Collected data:
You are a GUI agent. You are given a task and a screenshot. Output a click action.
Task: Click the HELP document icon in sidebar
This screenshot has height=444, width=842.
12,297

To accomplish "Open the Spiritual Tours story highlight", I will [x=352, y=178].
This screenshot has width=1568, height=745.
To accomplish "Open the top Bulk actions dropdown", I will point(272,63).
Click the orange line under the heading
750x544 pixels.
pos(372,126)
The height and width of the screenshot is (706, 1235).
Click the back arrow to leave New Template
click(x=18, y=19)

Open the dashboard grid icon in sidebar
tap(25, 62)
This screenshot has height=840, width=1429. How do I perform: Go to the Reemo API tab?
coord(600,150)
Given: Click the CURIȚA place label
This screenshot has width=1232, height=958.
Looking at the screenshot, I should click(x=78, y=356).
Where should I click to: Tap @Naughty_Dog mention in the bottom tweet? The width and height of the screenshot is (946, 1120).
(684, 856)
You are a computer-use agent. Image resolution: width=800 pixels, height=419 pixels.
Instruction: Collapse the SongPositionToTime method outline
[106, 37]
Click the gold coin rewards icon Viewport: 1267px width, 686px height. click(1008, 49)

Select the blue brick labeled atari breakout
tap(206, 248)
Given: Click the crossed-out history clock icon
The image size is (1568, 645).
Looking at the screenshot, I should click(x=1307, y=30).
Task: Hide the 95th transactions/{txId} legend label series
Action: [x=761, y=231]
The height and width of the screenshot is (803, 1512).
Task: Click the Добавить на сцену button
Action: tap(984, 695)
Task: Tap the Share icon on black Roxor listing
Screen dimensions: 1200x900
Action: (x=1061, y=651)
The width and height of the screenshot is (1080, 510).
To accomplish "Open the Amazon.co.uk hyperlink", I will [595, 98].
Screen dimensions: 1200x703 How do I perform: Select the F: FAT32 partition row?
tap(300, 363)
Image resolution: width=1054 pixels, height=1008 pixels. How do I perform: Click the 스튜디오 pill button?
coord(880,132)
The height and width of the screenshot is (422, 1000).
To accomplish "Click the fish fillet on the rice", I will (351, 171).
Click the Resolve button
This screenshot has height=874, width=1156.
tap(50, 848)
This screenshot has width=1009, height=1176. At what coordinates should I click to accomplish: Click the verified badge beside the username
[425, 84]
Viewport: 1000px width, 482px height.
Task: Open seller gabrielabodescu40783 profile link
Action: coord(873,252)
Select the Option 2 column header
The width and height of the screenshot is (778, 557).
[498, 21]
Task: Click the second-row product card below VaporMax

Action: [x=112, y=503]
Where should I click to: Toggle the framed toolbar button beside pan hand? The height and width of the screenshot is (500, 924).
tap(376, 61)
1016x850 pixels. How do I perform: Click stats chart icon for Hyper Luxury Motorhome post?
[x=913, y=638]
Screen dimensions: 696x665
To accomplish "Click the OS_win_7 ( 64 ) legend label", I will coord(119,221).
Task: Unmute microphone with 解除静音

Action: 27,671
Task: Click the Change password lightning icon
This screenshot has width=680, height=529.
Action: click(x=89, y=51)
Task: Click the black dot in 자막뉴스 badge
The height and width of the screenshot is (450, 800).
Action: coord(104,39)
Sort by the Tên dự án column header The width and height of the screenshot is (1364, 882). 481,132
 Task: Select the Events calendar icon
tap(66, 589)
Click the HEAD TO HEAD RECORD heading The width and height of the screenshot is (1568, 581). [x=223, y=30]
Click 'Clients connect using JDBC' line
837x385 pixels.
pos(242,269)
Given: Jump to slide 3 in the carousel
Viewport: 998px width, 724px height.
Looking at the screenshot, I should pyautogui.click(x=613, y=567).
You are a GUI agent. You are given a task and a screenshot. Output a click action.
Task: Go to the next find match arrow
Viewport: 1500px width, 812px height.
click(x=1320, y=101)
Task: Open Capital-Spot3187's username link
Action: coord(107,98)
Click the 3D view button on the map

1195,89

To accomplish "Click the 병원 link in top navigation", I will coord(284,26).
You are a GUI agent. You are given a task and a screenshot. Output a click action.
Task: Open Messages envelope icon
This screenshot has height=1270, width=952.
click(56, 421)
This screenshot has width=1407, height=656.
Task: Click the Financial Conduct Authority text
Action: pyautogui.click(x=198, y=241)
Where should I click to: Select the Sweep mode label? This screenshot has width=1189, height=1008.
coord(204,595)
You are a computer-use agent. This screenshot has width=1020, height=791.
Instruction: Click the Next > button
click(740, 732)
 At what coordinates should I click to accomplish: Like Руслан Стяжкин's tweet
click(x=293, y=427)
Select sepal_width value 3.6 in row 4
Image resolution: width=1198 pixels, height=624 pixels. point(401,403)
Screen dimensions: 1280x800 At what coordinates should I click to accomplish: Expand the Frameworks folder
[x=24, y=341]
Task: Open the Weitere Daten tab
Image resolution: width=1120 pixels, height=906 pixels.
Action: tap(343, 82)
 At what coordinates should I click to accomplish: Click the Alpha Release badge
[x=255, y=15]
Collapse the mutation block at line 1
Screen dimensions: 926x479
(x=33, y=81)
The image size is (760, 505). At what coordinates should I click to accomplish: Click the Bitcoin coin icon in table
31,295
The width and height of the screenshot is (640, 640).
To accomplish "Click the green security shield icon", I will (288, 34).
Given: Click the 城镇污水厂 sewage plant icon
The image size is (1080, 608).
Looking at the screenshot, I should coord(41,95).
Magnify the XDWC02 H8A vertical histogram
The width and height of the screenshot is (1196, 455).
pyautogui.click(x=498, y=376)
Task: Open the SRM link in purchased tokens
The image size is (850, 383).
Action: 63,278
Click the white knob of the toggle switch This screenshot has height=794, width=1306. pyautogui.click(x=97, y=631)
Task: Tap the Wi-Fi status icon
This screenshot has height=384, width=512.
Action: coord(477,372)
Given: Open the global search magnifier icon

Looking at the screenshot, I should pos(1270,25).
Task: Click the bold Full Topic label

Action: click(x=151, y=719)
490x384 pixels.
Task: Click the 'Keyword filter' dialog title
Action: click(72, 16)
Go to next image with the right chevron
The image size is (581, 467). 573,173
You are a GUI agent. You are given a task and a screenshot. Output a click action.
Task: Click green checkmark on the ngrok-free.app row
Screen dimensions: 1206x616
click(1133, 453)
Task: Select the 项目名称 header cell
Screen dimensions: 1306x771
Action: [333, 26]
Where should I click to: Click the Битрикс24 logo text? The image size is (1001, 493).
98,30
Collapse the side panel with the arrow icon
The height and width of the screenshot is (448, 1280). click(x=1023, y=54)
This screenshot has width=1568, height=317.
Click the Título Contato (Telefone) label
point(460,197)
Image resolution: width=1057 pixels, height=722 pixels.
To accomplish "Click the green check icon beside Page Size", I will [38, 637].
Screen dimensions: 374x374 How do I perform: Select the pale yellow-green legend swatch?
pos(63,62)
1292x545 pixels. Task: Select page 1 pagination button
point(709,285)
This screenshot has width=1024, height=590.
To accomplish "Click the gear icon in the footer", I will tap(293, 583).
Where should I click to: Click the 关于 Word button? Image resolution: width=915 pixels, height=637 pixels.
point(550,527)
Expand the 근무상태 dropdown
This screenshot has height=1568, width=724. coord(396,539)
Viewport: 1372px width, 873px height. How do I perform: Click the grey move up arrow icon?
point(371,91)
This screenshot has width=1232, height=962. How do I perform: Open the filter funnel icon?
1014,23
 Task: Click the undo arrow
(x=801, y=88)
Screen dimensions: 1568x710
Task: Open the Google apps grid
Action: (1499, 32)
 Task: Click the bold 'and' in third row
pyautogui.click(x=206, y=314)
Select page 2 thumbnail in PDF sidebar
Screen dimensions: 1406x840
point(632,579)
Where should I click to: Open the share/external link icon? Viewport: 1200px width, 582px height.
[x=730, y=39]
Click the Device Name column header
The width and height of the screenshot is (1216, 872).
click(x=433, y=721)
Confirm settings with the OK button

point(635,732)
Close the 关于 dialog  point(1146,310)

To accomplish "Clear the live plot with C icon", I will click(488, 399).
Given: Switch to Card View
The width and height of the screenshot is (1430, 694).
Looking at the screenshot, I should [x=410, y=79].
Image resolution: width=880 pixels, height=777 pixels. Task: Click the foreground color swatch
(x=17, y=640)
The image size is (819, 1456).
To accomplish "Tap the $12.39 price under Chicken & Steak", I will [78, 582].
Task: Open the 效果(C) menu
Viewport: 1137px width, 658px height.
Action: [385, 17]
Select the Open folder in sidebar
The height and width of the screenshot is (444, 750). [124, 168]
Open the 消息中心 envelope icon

- TASK INSTRUCTIONS
Show the lines above that have the word "under".

- WORKED SOLUTION
Click the orange line under the heading
To accomplish "Tap the $12.39 price under Chicken & Steak", I will [78, 582].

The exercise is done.